La Cloche de l’enfer de Claudio Guerin Hill

L’étrange Cloche de l’enfer (La campana del infierno, 1973) est une rareté absolue doublée d’un film maudit. Le réalisateur Claudio Guerin Hill, dont c’était le troisième long métrage, mourût en effet dans un accident – chute d’un mur – lors du dernier jour de tournage, alors qu’il préparait un plan complexe dans une église. La fin des prises de vues fut assurée par Juan Antonio Bardem. La Cloche de l’enfer est une coproduction franco-espagnole qui s’apparente au genre horrifique, alors à la mode de l’autre côté des Pyrénées.

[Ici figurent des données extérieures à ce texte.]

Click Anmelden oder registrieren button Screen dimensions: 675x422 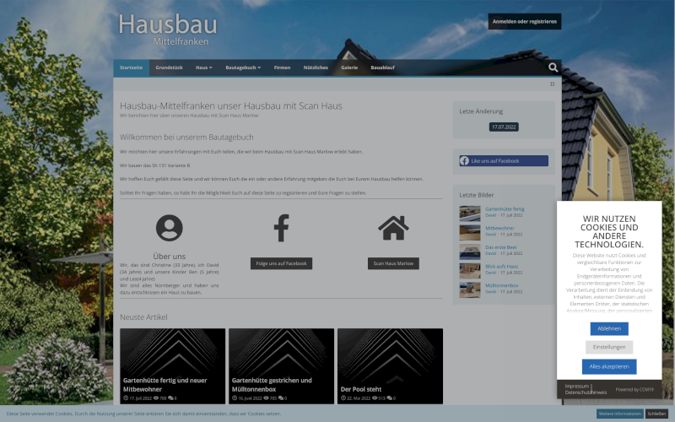(524, 21)
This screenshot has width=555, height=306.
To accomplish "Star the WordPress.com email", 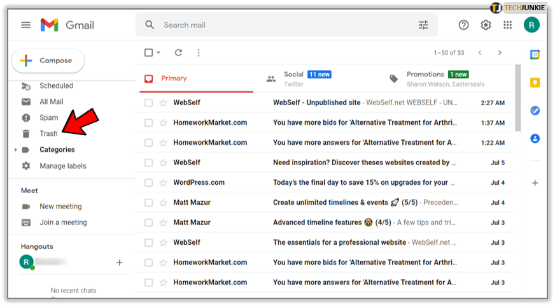I will [164, 182].
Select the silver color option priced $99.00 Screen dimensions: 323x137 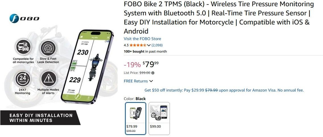coord(159,118)
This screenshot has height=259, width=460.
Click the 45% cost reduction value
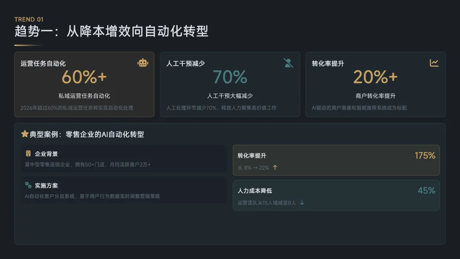point(426,190)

La censure franquiste étant assez permissive en matière de violence sanguinolente, certains jeunes cinéastes n’hésitèrent pas à s’engouffrer épisodiquement dans ce filon commercial pour y distiller en contrebande une critique de la famille et des institutions religieuses, sociales et politiques. C’est le cas de La Cloche de l’enfer qui raconte la sortie d’asile psychiatrique d’un jeune bourgeois, bien décidé à se venger de sa tante qu’il juge responsable de la mort de sa mère. Il ourdit un plan machiavélique contre la vieille femme paralysée et ses trois filles. Cette sombre histoire d’héritage et de folie, aux lisières du fantastique, s’inscrit dans une mouvance intellectuelle et subversive de l’horreur ibérique des années 70 illustrée par des films comme La Mariée sanglante de Vicente Aranda ou Cannibal Man de Eloy de la Iglesia qui n’hésitaient pas à délivrer un message anarchisant et antisocial par l’intermédiaire de fables bizarres aux images choquantes, mais ancrées dans la réalité espagnole. La Cloche de l’enfer n’est sans doute pas un modèle de construction dramatique, mais il offre une profusion d’idées dérangeantes et tordues (une tentative d’assassinat par piqures d’abeilles) et baigne du début à la fin dans une ambiance malsaine, avec des partis-pris de mise en scène tapageurs en phase avec l’époque. L’ombre de Buñuel plane. Le film qui dresse un portrait féroce de notables de province – une partie de chasse manque de déboucher sur le viol collectif d’une adolescente, tandis qu’un certain attirail fétichiste et sadomasochiste – des jeunes femmes nues ligotées et suspendues comme du bétail, prêtes à être sacrifiées, la fixation pour les masques et les mannequins – évoque le nouveau cinéma de terreur et les émules modernes de Norman Bates.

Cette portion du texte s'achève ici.